Benefits and practical applications

• High throughput: The µPAC Neo HT cartridge enabled analysis up to 300 samples per day while retaining substantial proteomic depth, supporting large-scale discovery or QC workflows where throughput is a priority.
• Robustness and ease-of-use: Automated emitter optimization and cartridge memory reduce operator-dependent variability, simplify cartridge replacement, and shorten time-to-data in high-throughput environments.
• Reproducibility: Low inter-run and long-term variability make the configuration suitable for longitudinal studies, large cohorts, or workflows requiring consistent quantitation across many injections.
• Flexibility: Adjustable flow profiles and multiple gradient lengths allow balancing throughput and depth to match experimental requirements—from rapid screening to deeper profiling.

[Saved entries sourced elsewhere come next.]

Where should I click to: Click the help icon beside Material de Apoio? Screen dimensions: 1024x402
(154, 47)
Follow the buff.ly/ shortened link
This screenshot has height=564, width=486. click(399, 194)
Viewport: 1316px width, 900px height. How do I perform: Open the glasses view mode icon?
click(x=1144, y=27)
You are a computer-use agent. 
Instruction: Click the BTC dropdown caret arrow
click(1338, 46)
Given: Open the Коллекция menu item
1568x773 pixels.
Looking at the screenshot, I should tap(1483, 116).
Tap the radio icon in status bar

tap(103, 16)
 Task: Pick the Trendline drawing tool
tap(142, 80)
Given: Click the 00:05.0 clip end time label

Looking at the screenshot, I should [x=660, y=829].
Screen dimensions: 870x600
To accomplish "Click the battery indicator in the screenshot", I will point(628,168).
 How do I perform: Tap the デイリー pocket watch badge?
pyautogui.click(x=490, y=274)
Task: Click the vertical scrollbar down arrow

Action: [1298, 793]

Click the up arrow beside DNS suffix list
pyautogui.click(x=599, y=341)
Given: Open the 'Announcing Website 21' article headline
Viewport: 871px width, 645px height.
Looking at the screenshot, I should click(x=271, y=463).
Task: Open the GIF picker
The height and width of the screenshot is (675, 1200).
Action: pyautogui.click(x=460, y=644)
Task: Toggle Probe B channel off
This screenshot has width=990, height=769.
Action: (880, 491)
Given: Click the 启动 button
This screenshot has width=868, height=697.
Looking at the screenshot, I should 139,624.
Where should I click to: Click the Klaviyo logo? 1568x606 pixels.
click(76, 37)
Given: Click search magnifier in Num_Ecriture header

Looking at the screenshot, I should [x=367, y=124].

Future trends and applications

• Integration with laboratory automation and sample preparation pipelines to further scale throughput and reduce manual handling errors.
• Continued optimization of DIA acquisition strategies and software (e.g., advanced neural-network driven deconvolution) to increase identification and quantitation fidelity on fast gradients.
• Expansion into regulated and clinical research environments following dedicated validation studies (note: current products are designated for general laboratory use, not for in vitro diagnostics without further validation).
• Adaptation of cartridge and emitter designs for even higher robustness, longer lifetime, and suitability for diverse sample matrices, including challenging clinical specimens.
• Potential application to single-cell or very low-input proteomics by combining high-transmission ion sources with optimized trapping/enrichment and sensitive MS instrumentation.

Conclusions

The OptiSpray Ion Source combined with the µPAC Neo HT cartridge and the Orbitrap Astral Zoom MS provides a high-throughput, robust, and reproducible solution for bottom-up proteomics. Automated emitter optimization with stored position information minimizes variability and enables reliable cartridge interchangeability. The platform achieves significant proteome coverage across a wide range of sample loads and gradient lengths while maintaining excellent run-to-run stability and long-term performance after storage, making it attractive for large-scale proteomic studies and high-throughput screening workflows.

Reference

Arrey TN, Reinhardt T, Walker K, Silveira J, Boeser C, Zheng R, Valenta A, Op de Beeck J, Wouters ER, Damoc E. Evaluation of OptiSpray technology and the Orbitrap Astral Zoom mass spectrometer for proteomics applications. Thermo Fisher Scientific; 2026.